Marten Toonder liet de sprekers (zogenaamd) zelf hun tekstballonnetjes invullen. Wammes Waggel sprak met een onbeholpen handschrift en de Markies de Canteclaer met krullerige kalligrafie.
Met het lettertype kan worden aangeduid dat er een vreemde taal wordt gesproken. Zo spreken de Goten in de verhalen van Astérix met Gotische letters. Dat is begrijpelijk voor de striplezer terwijl toch wordt benadrukt dat de sprekers elkaar niet verstaan.
Handlettering
[bewerken | brontekst bewerken]Vroeger werden alle strips met de hand geletterd. In 2013 ontving Richard Pakker de zogenaamde 'Bulletje en Boonestaak Schaal' van het Stripschap, als eerbetoon aan 'een van de meest legendarische letterstudios die Nederland ooit heeft gekend'. Van 1956 tot 2002 had Pakker een studio in Amsterdam waar hij ooit met twintig medewerkers o.a. Asterix beletterde, maar ook tijdschriften als Tina en Eppo. Ook het tijdschrift Donald Duck gebruikt nog steeds de letters die in zijn studio zijn ontworpen.

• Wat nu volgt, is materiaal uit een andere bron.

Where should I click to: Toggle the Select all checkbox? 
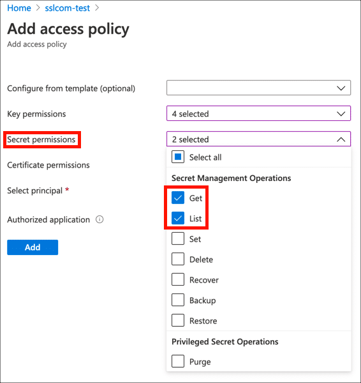[178, 157]
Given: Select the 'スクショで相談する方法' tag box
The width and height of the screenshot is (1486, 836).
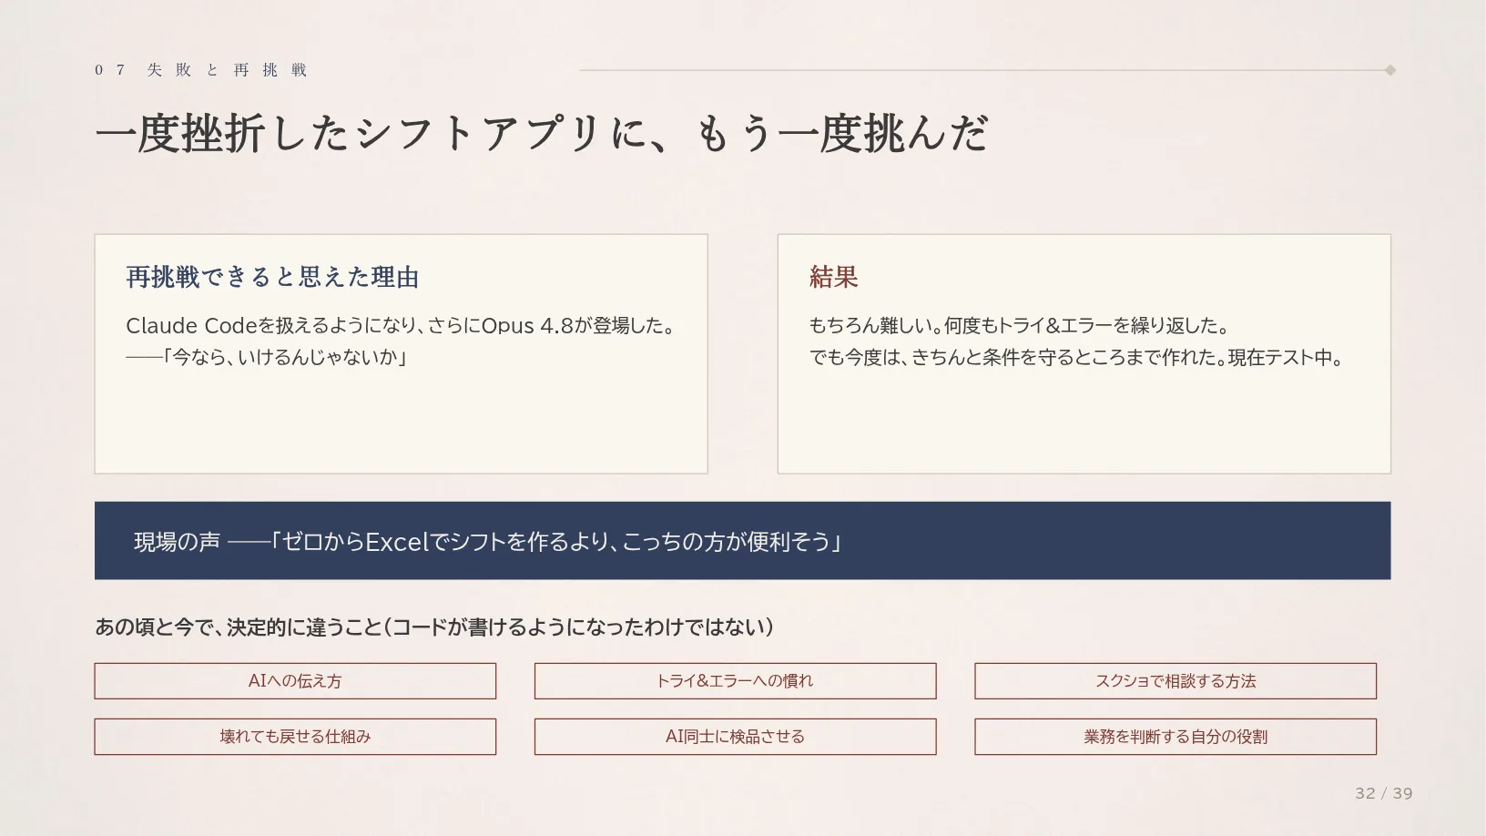Looking at the screenshot, I should tap(1176, 681).
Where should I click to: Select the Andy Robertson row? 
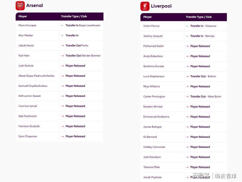184,56
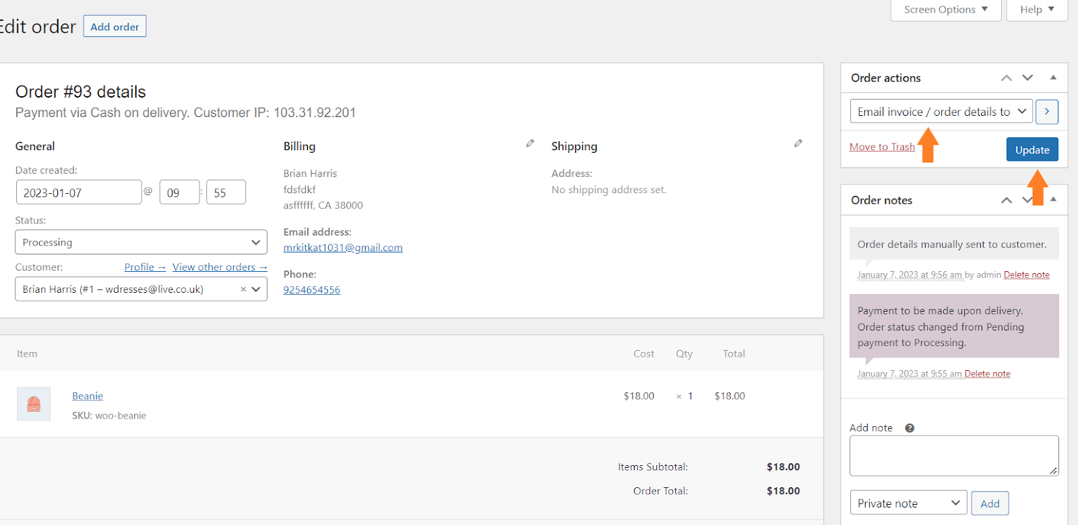The image size is (1078, 525).
Task: Collapse the Order actions panel
Action: (x=1053, y=78)
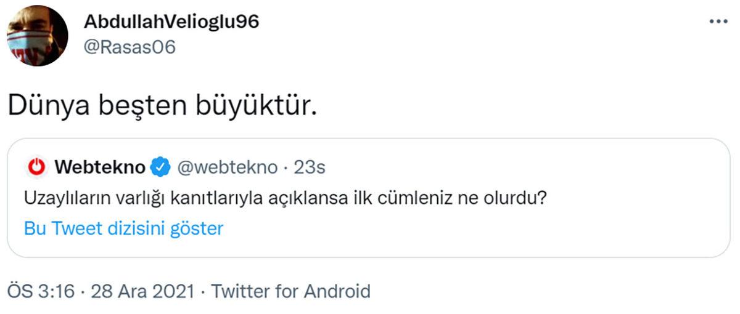This screenshot has height=314, width=740.
Task: Click the Webtekno red power logo
Action: click(x=38, y=167)
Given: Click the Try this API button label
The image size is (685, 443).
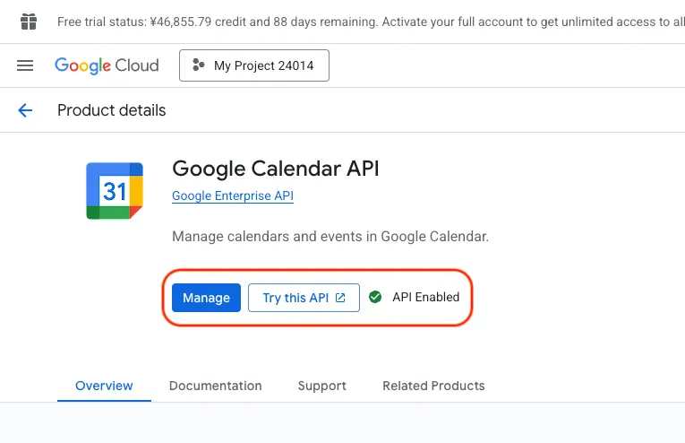Looking at the screenshot, I should click(295, 298).
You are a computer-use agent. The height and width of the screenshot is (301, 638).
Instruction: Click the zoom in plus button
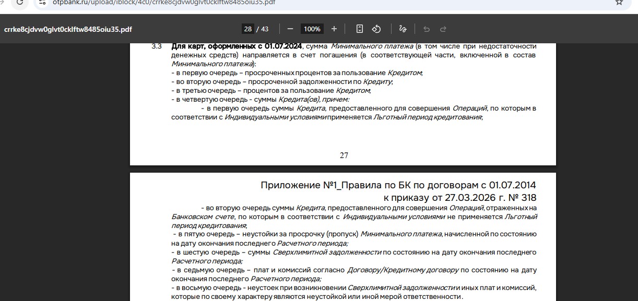pyautogui.click(x=334, y=29)
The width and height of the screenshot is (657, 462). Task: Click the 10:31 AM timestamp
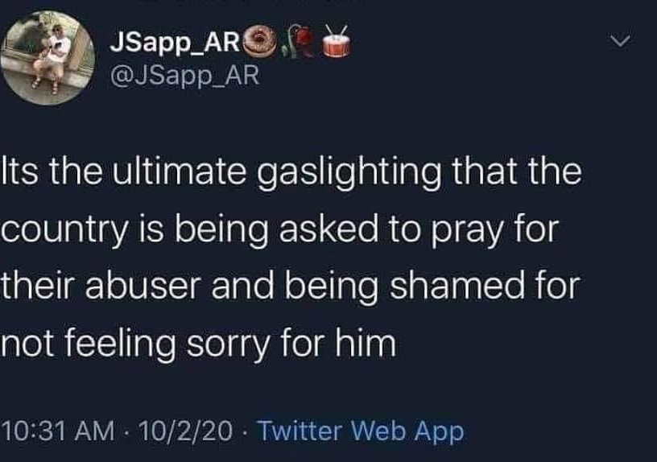point(59,431)
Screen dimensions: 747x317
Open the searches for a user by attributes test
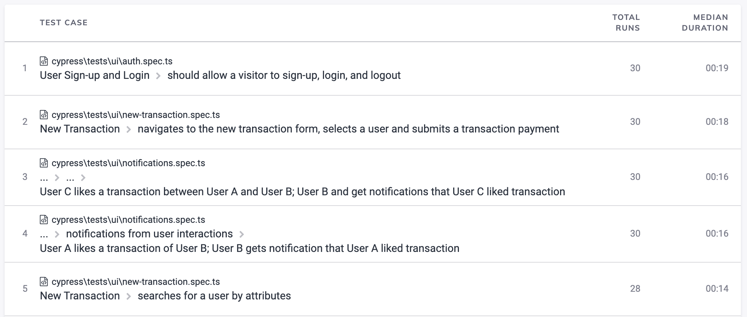pyautogui.click(x=213, y=296)
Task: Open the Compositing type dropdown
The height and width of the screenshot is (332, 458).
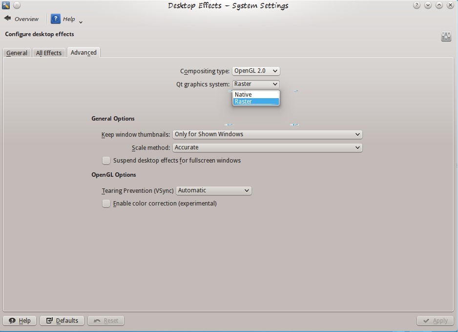Action: point(255,71)
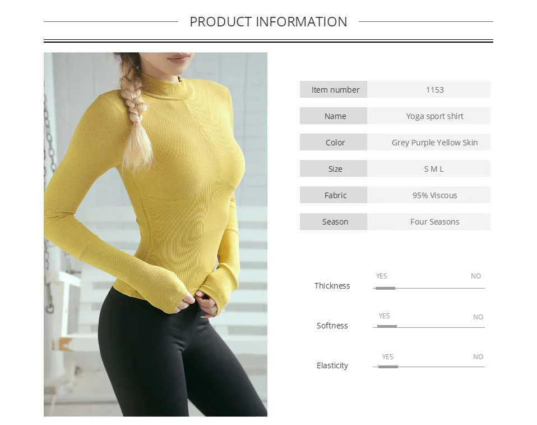
Task: Click the Thickness slider handle
Action: (x=385, y=288)
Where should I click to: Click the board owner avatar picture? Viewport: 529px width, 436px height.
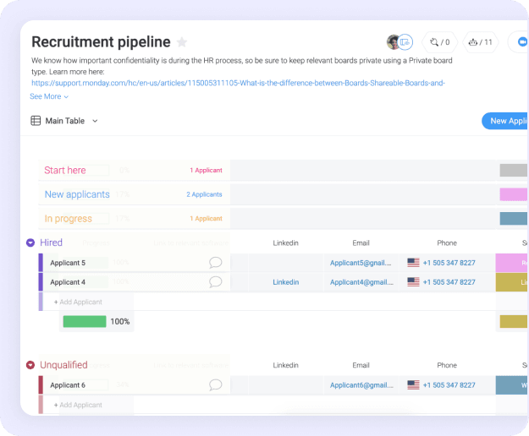pyautogui.click(x=394, y=41)

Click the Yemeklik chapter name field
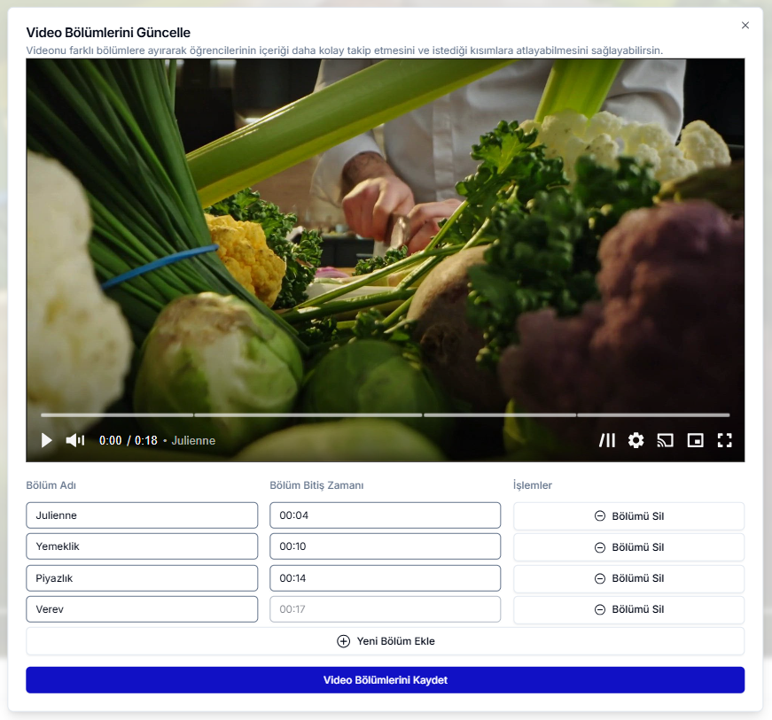point(142,546)
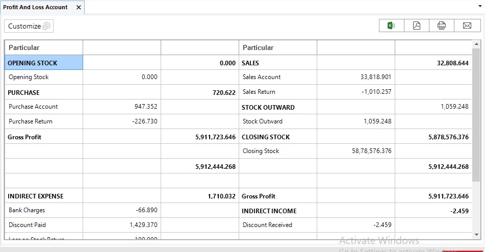
Task: Export report as PDF
Action: click(417, 26)
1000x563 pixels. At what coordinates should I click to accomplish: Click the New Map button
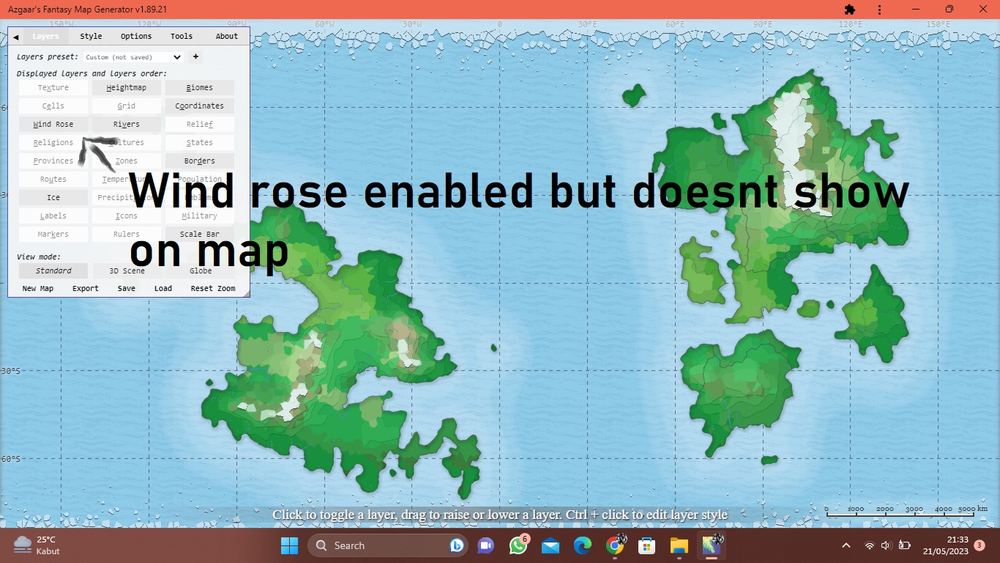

Nederlandse handletteraars zijn:
- Frits Jonker (Casterman, Big Balloon)
- Peter Kuijpers (Andreas, Sherpa)
- Peter Pontiac (Maus, Kafka van Crumb)
- Rudy Vrooman (Eppo Wordt Vervolgd, Big Balloon)
Computerlettering
[bewerken | brontekst bewerken]Sinds de opkomst van de computer in de grafische sector worden veel strips met de computer geletterd. Hierbij worden commerciële lettertypen gebruikt, maar vaker fonts speciaal voor de auteur ontworpen aan de hand van zijn handschrift. Om het handschrift er natuurlijk uit te laten zien worden er ook shift-fonts ontworpen, waarbij de letters afgewisseld kunnen worden.
Bij uitzonderlijke boekuitgaves wordt soms nog steeds voor de arbeidsintensievere en duurdere handlettering gekozen. Deze handlettering wordt vervolgens gescand.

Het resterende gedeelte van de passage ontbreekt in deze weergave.